──────── DATA ────────
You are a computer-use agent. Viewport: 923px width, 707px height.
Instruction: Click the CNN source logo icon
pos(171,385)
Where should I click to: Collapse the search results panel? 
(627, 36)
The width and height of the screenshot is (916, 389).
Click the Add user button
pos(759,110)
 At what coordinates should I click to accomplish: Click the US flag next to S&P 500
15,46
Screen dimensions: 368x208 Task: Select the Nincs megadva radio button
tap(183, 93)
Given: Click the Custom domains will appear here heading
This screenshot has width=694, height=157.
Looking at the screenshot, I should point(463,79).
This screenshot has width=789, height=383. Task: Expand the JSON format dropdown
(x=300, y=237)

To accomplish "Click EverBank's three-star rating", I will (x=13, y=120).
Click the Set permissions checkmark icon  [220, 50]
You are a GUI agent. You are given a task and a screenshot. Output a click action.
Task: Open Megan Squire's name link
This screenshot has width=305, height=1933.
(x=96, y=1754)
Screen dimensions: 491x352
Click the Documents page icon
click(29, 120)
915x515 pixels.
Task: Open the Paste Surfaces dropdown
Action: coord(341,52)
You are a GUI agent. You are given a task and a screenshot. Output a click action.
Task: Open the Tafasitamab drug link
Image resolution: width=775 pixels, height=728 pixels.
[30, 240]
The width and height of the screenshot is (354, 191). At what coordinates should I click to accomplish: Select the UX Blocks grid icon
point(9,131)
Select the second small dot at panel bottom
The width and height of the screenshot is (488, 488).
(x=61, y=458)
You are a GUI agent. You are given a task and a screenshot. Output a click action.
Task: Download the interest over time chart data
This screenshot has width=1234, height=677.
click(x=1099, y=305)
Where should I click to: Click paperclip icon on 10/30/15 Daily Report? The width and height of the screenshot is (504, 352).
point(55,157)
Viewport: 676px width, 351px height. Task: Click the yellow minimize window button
────────
__WORK TO BE COMPLETED__
When a line in the records holds the string "will", copy that line.

__SOLVED EXERCISE__
Given: Click the Custom domains will appear here heading
To accomplish "Click EverBank's three-star rating", I will (x=13, y=120).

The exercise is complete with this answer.